# EXERCISE GOAL
Reproduce the data word for word, starting with the line that contains "Given: Check the TTFB row checkbox" and continuing through the end of the data. Leave the pictures out.

# SUPPLIED INFORMATION
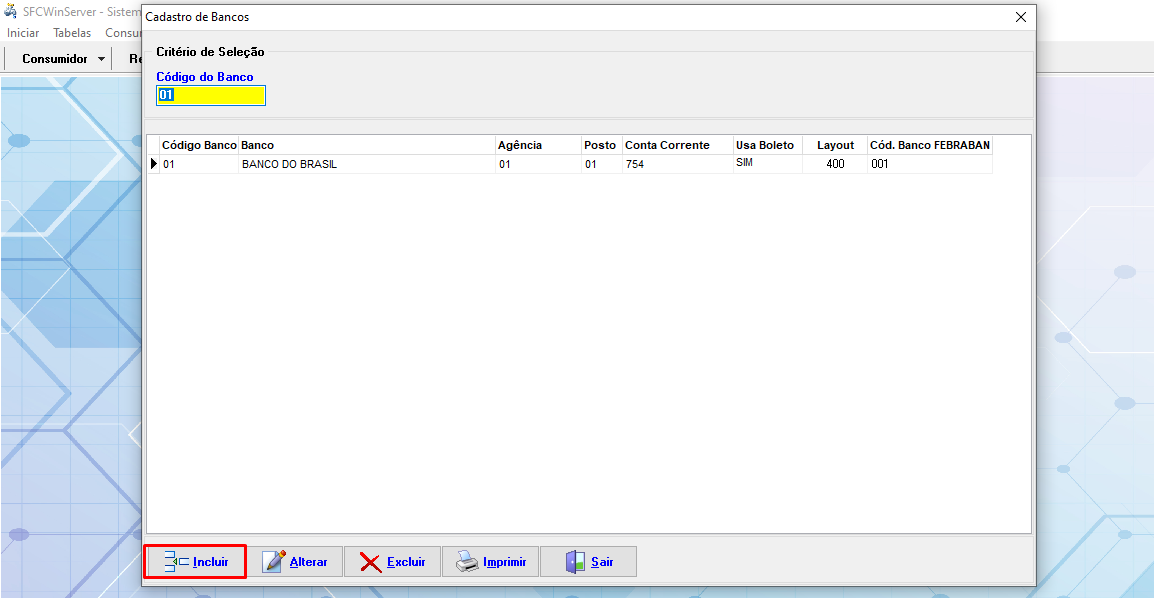Focus the Código do Banco input field
Viewport: 1154px width, 598px height.
(x=210, y=95)
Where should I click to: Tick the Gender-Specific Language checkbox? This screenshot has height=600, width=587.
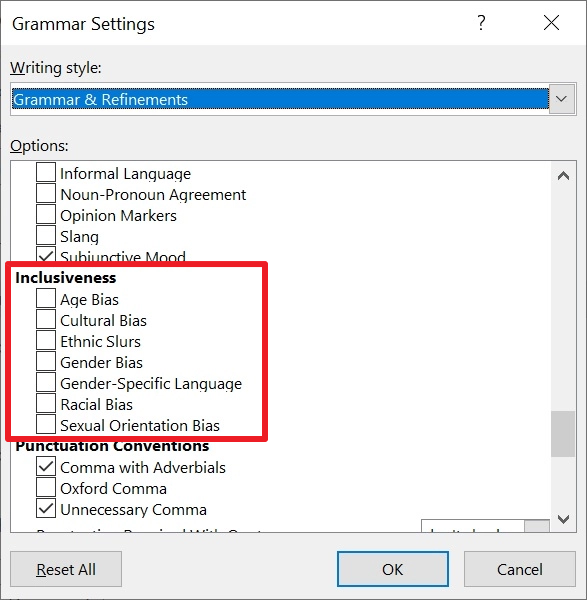(x=46, y=383)
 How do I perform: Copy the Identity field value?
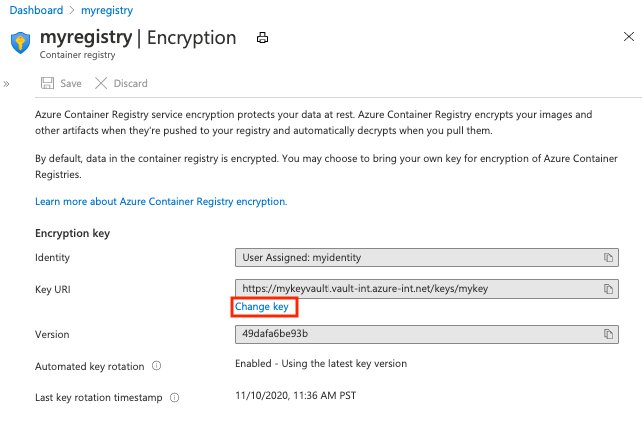click(x=607, y=258)
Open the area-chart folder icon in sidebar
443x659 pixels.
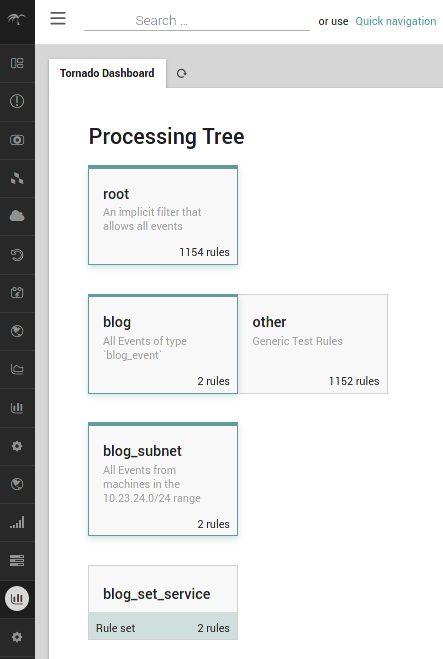coord(17,369)
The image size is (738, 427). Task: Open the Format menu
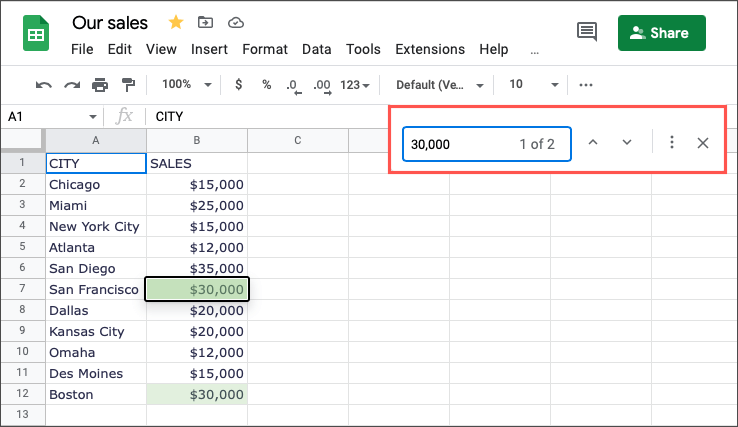[x=264, y=49]
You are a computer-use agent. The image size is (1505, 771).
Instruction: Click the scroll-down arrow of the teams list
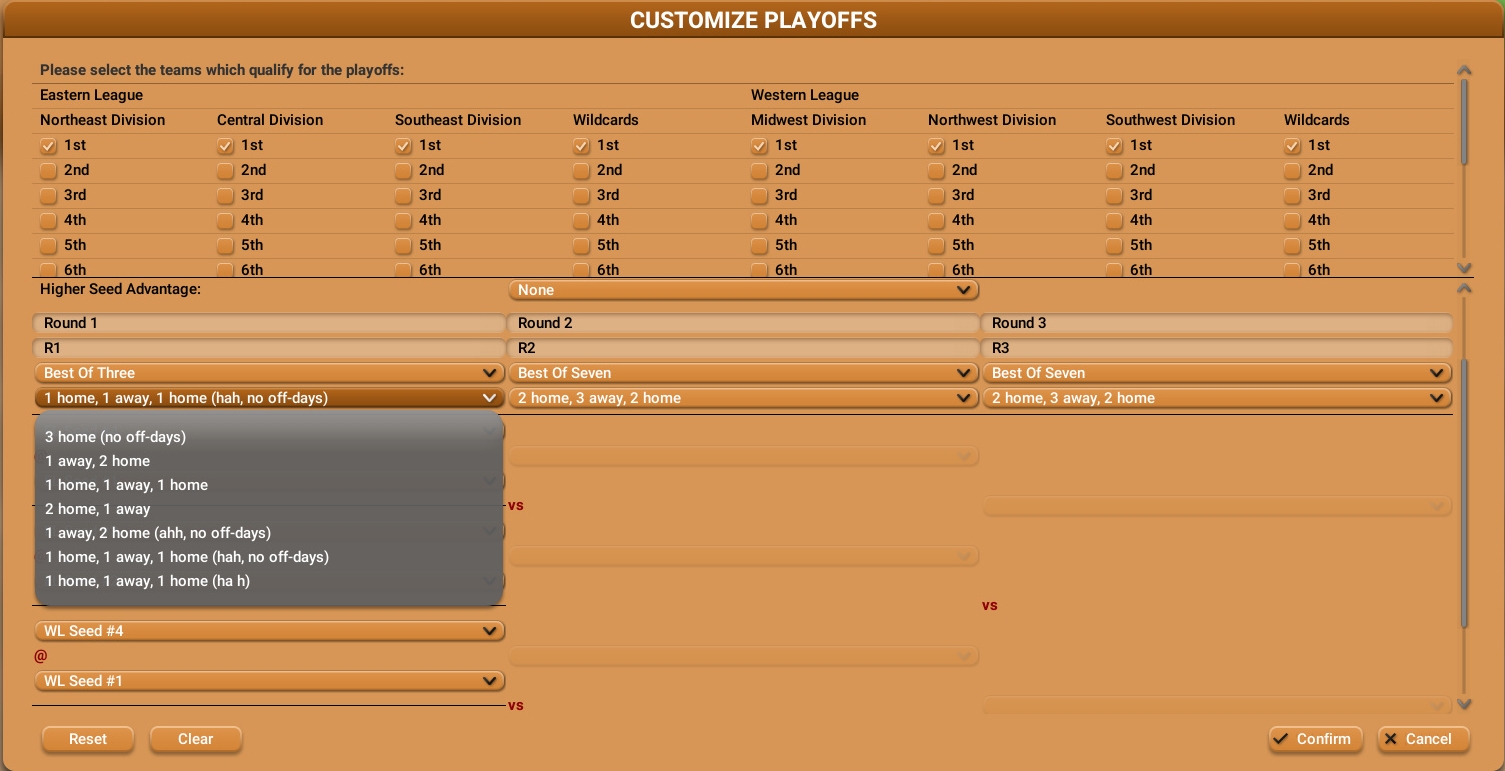(x=1464, y=268)
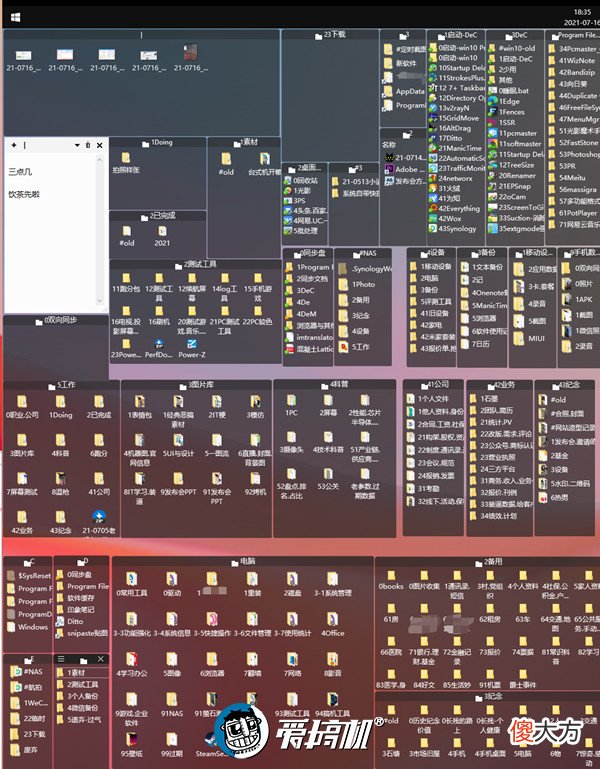The height and width of the screenshot is (769, 600).
Task: Click inside the sticky note text area
Action: coord(51,231)
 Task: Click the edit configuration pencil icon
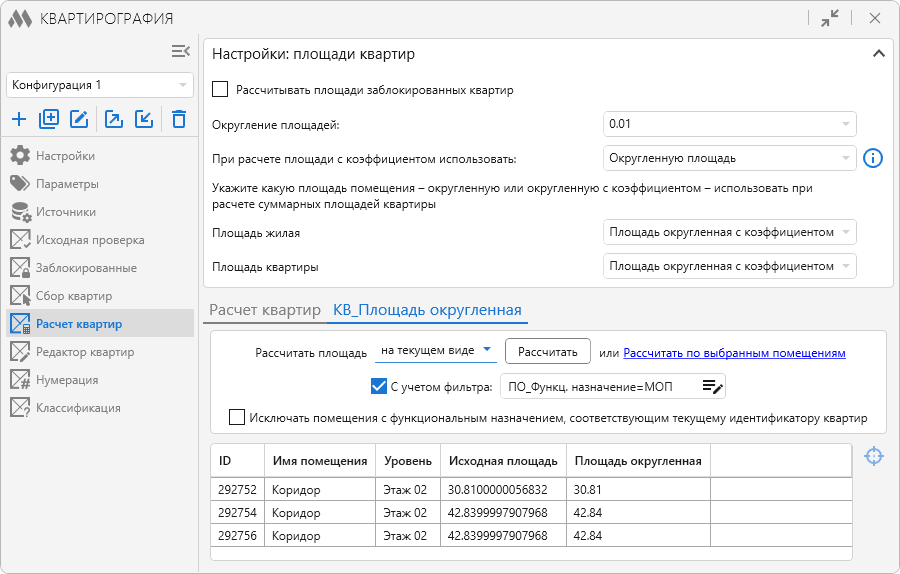tap(79, 119)
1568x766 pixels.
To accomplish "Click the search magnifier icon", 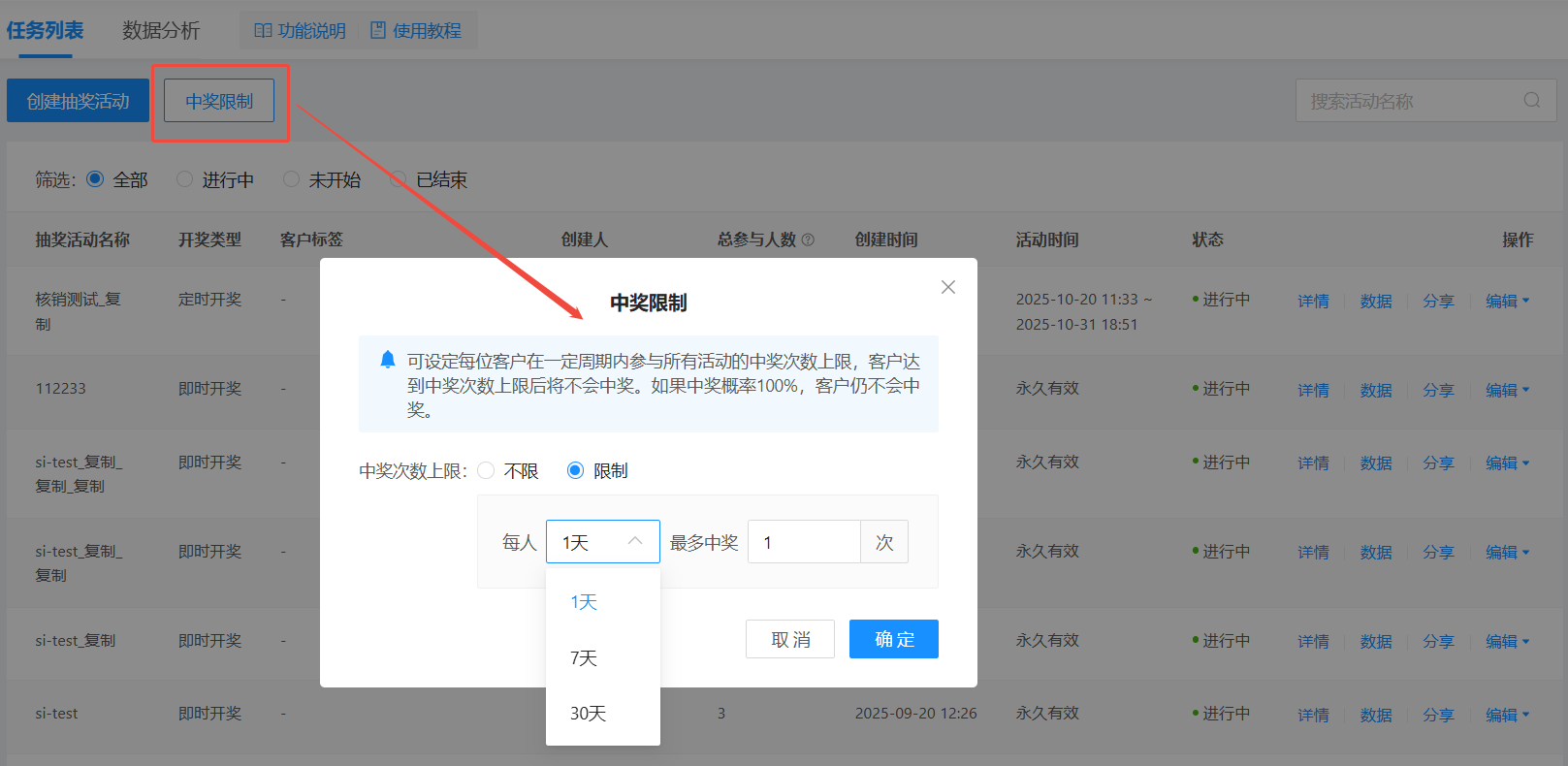I will tap(1531, 101).
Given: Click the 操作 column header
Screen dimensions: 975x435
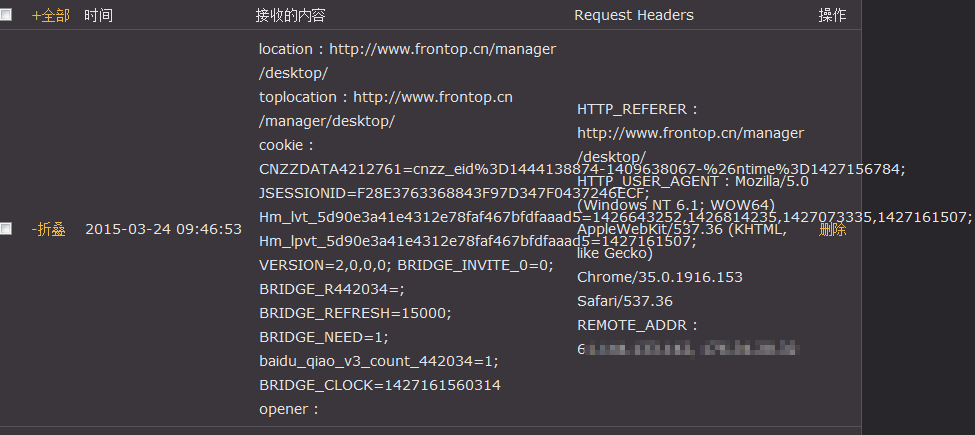Looking at the screenshot, I should tap(832, 16).
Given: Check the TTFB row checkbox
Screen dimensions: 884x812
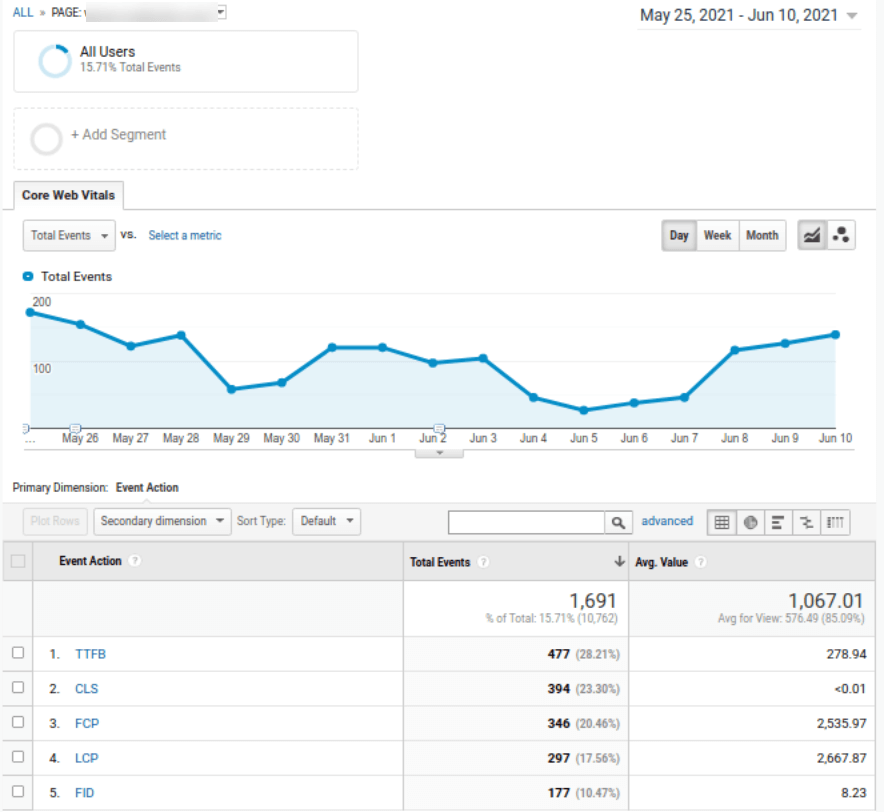Looking at the screenshot, I should pos(17,653).
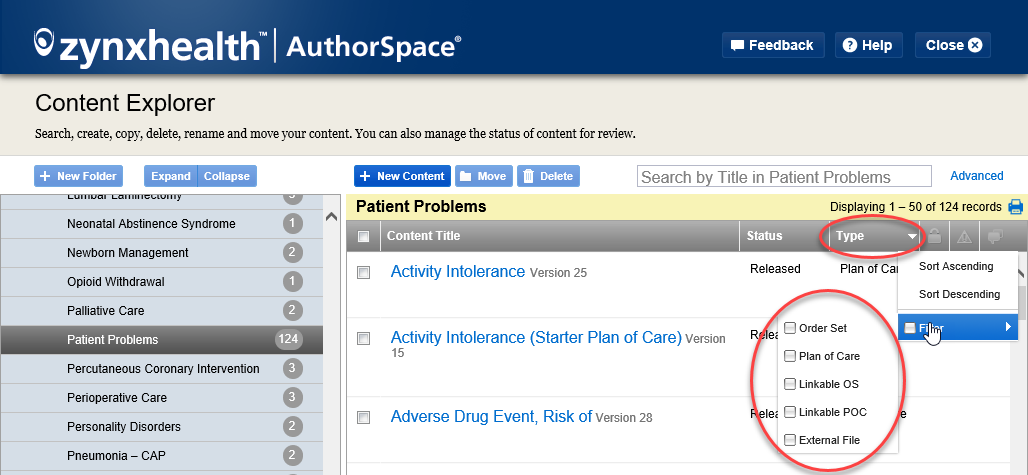Image resolution: width=1028 pixels, height=475 pixels.
Task: Open Help from the header
Action: tap(866, 45)
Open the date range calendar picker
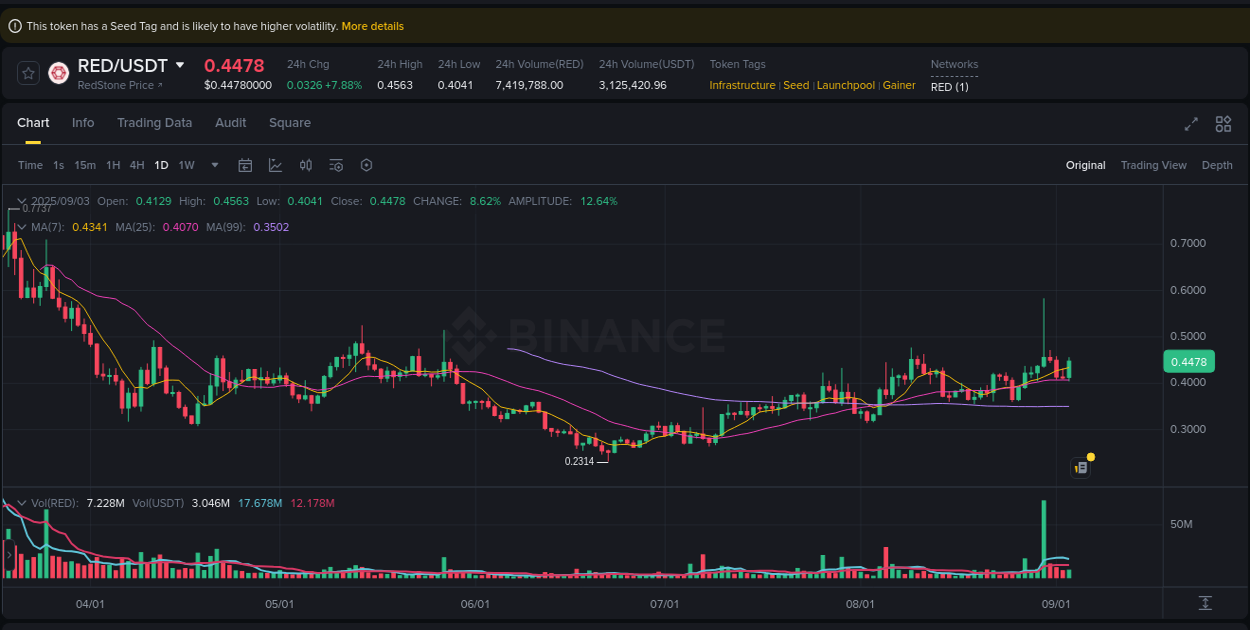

# RESULT OF THE TASK
Given: Check the TTFB row checkbox
Screen dimensions: 884x812
Looking at the screenshot, I should pos(17,653).
Image resolution: width=1028 pixels, height=475 pixels.
Task: Open Help from the header
Action: tap(866, 45)
Open the date range calendar picker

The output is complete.